The study population included 965 IBD patients (582 CD; 383 UC) of whom 142 in- and 823 out-patients. AN was diagnosed in 134 out 965 IBD patients (14%). No significant difference was seen between CD and UC groups (81 CD vs 53 UC; 13.9% vs 13.8%; p=n.s.). The prevalence of AN was more frequent in the admitted IBD group (26% in- vs 11.7% out-patients; p<0.01; O.R. 2.2) and in patients with active disease (CD: 34% active vs 16% in remission; p<0.01; OR 2.1 - UC: 26% active vs 19% in remission; p=0.03; O.R. 1.3).
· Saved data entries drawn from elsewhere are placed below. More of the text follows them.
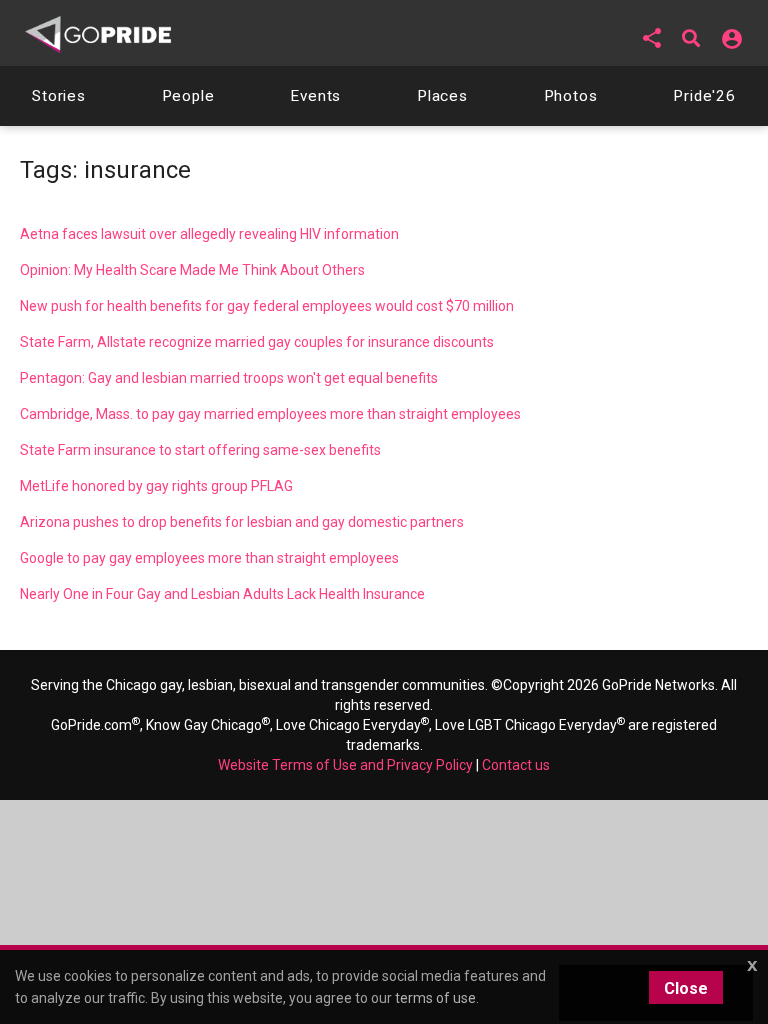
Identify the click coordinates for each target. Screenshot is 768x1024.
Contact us (516, 765)
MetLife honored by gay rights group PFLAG (156, 486)
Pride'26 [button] (704, 96)
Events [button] (315, 96)
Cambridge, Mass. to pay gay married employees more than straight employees (270, 414)
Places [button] (442, 96)
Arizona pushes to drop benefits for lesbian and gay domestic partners (242, 522)
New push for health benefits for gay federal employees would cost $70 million (267, 306)
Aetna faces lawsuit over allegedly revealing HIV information (209, 234)
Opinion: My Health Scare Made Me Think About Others (192, 270)
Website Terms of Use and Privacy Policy (345, 765)
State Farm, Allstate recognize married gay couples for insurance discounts (257, 342)
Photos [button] (571, 96)
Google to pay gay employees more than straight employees (209, 558)
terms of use (435, 998)
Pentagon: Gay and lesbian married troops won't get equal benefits (229, 378)
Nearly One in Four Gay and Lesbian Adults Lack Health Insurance (222, 594)
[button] (652, 38)
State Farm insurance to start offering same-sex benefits (200, 450)
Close (686, 988)
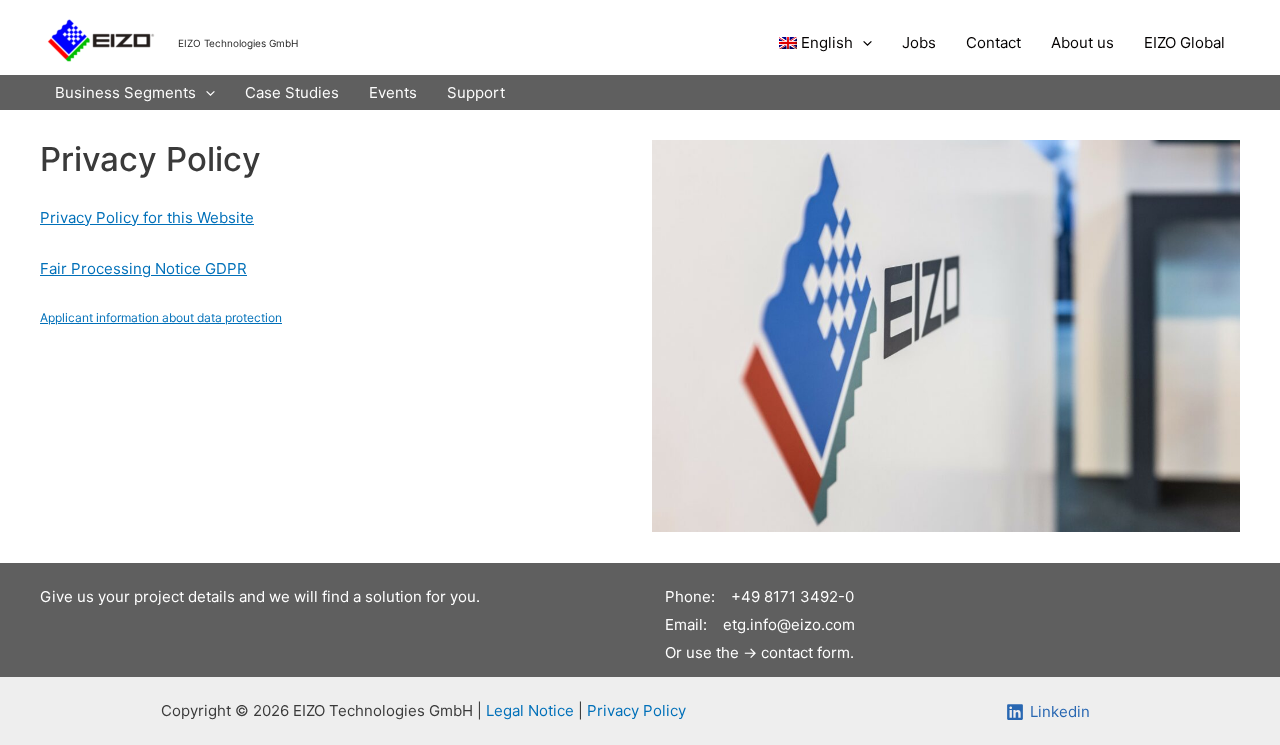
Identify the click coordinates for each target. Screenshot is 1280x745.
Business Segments (125, 92)
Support (476, 92)
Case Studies (292, 92)
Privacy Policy (636, 710)
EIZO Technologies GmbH (238, 43)
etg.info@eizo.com (789, 624)
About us (1082, 42)
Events (393, 92)
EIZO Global (1184, 42)
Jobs (919, 42)
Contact (993, 42)
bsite (236, 217)
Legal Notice (532, 710)
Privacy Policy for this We (129, 217)
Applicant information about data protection (161, 317)
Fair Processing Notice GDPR (143, 268)
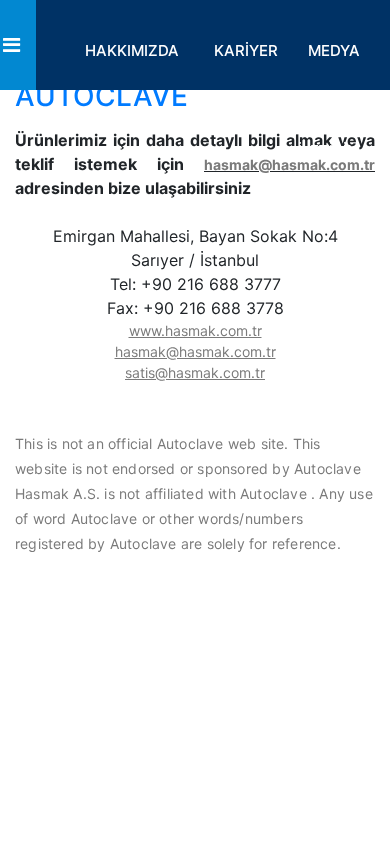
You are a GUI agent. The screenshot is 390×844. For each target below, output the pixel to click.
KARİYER (246, 50)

Furthermore, AN appeared to be more frequent in patients with ileo-colic CD and in those with extensive UC (p<0.01). Regarding the causes of AN, IDA was present in 72 patients (53.7%), ACD in 12 patients (8.2%), 11 patients (8.2%) had mixed type AN, 9 had thalassemia (6.7%), 8 (5.9%) had macrocytic AN, while in 18 patients (13.4%) the causes remained unclassifiable. Vitamin B12 deficiency was observed in 7.4% of CD patients and in no case of UC. Folic acid deficiency was detected in 6.1 % of CD and in none of the patients with UC. There was no evidence of celiac disease.

Conclusion

AN is common among patients with IBD in Southern Italy and is more frequent in IBD patients with active and extensive disease and in whom needing hospitalization. Iron deficiency still remains the major cause of AN in IBD population.